Papadopoulos began reluctantly serving a short prison sentence this week.

Manafort attended controversial meeting

Manafort succeeded Corey Lewandowski in directing Trump's campaign, and was essentially replaced in that role by Steve Bannon. Manafort was present, along with Kushner and Donald Trump Jr., at a controversial Trump Tower meeting in June 2016 with Russian figures that has been a subject of inquiry in a number of congressional committees.

Trump has tried to downplay his relationship to Manafort, citing his relatively short time on the campaign. But the pair have known each other since the 1980s, as Manafort was part of a lobbying firm that did work on behalf of the real estate magnate.

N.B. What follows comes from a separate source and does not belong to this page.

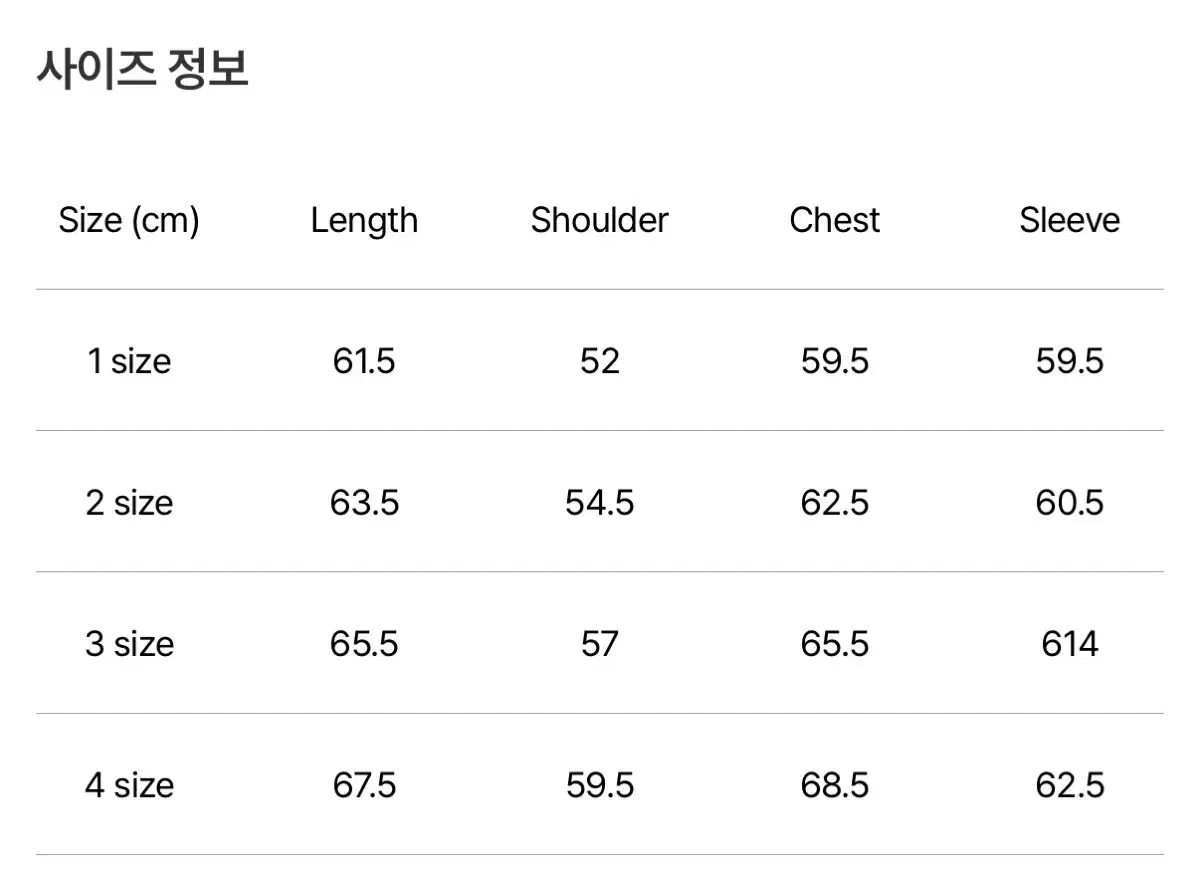Click the Length column header
This screenshot has height=874, width=1200.
[x=364, y=221]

Trump has repeatedly denied colluding with Russia, although there is no federal crime called collusion. The president could be damaged politically should there be findings he obstructed justice, or that he or his closest aides engaged in a conspiracy with Russians.

Russia has denied the allegations, although at a joint news conference with Trump in July in Helsinki, Russian President Vladimir Putin admitted he wanted the Republican to defeat Democrat Hillary Clinton.

Prosecutor Andrew Weissmann on Friday did not rule out the potential for further charges for Manafort, who had the option of facing one federal trial, but chose to separate proceedings in Virginia and D.C.